HTTP HEAD not implemented for HTTP GET similar to ExpressJS v4.

[jmrnilsson]

Is your feature request related to a problem? Please describe.
Express-OpenAPI-Validator doesn't implement HTTP HEAD for GET by default. This is unlike ExpressJS. I wasn't able find any mention of the HEAD command in documentation. HEAD is typically accepted for any GET command but a body is not returned.

Describe the solution you'd like
Default behavior that doesn't allow HTTP HEAD when only GET specified in OAS. There are no options to enable this behavior. In fact, disabling all OAS-validations still changes the ExpressJS behavior. If OAS middleware is used it effectively changes the behavior and returns 405 Method not allowed.
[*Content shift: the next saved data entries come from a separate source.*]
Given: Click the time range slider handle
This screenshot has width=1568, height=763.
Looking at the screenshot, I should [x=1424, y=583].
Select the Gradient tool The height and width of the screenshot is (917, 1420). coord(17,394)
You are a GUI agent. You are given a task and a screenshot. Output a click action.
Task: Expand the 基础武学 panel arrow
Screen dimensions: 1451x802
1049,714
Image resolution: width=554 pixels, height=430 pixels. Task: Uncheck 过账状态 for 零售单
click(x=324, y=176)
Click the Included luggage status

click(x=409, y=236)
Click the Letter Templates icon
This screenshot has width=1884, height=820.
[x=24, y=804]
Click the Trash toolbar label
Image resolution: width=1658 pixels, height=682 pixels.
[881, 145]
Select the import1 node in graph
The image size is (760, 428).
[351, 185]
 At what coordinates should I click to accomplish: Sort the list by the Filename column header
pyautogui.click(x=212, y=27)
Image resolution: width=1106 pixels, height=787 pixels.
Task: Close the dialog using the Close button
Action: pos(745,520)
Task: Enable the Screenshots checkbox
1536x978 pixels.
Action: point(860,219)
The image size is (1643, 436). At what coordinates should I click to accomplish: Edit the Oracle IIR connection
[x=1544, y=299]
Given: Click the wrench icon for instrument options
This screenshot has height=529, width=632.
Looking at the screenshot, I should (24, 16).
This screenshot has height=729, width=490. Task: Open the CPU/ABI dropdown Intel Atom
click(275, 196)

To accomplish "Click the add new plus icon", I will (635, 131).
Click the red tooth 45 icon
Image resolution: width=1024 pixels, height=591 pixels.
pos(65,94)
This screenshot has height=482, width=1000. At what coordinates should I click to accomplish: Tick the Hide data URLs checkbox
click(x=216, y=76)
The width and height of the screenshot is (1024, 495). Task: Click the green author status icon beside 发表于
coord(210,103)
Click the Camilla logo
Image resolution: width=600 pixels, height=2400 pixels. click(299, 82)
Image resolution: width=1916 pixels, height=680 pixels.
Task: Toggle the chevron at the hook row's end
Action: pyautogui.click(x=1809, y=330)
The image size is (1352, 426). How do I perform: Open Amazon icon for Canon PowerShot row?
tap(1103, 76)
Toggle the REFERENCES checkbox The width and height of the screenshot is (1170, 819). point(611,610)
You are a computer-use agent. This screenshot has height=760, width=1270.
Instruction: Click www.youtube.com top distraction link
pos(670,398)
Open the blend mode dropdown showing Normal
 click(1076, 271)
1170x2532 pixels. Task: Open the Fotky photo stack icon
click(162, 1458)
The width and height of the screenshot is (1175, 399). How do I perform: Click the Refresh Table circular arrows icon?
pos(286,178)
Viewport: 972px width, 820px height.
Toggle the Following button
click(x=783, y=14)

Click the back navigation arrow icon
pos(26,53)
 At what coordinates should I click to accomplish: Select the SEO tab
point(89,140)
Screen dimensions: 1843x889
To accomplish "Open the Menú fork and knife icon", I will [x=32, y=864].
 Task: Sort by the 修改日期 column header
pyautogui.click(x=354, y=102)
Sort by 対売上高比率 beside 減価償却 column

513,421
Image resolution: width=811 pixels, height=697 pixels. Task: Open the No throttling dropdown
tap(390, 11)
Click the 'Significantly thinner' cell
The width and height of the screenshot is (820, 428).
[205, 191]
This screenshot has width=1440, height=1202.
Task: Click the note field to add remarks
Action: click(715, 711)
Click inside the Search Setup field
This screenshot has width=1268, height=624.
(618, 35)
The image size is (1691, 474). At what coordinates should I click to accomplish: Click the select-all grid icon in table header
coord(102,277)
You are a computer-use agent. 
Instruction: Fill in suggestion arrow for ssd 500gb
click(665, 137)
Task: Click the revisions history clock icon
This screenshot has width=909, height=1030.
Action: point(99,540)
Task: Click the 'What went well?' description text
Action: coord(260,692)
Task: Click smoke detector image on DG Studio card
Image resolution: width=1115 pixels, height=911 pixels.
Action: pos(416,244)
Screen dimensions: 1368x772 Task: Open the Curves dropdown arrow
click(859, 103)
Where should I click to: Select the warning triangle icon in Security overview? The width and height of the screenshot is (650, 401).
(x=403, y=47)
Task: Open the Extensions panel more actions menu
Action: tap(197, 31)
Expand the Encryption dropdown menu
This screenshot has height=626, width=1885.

Describe alternatives you've considered
Complete replicated configuration of HTTP HEAD along side HTTP HEAD in the OAS. This is a lot of extra work and may create a OAS almost twice as big in some cases. It would be useful to either change the default behavior or add configuration option.

Additional context
Many frameworks, ExpressJS v.4 included, assumes HEAD can be sent for any GET commands for pre-flights or just probing w/o necessarily inspecting any results. It's very useful.

[sreuter]

Did anyone figure out a great way to automatically allow HEAD requests for GET endpoints?

[jmrnilsson]

I only have a few ideas so far. None tested so far. Custom code to evaluate HEAD before delegation to built-in middleware.

Note: Another issue I found was that the middleware seemed validate before HEAD-request gets their bodies purged. So there’s actually content still when the middleware run.

I wished there was an option to send to the middleware to instruct that HEAD request are allowed and content and content length validated.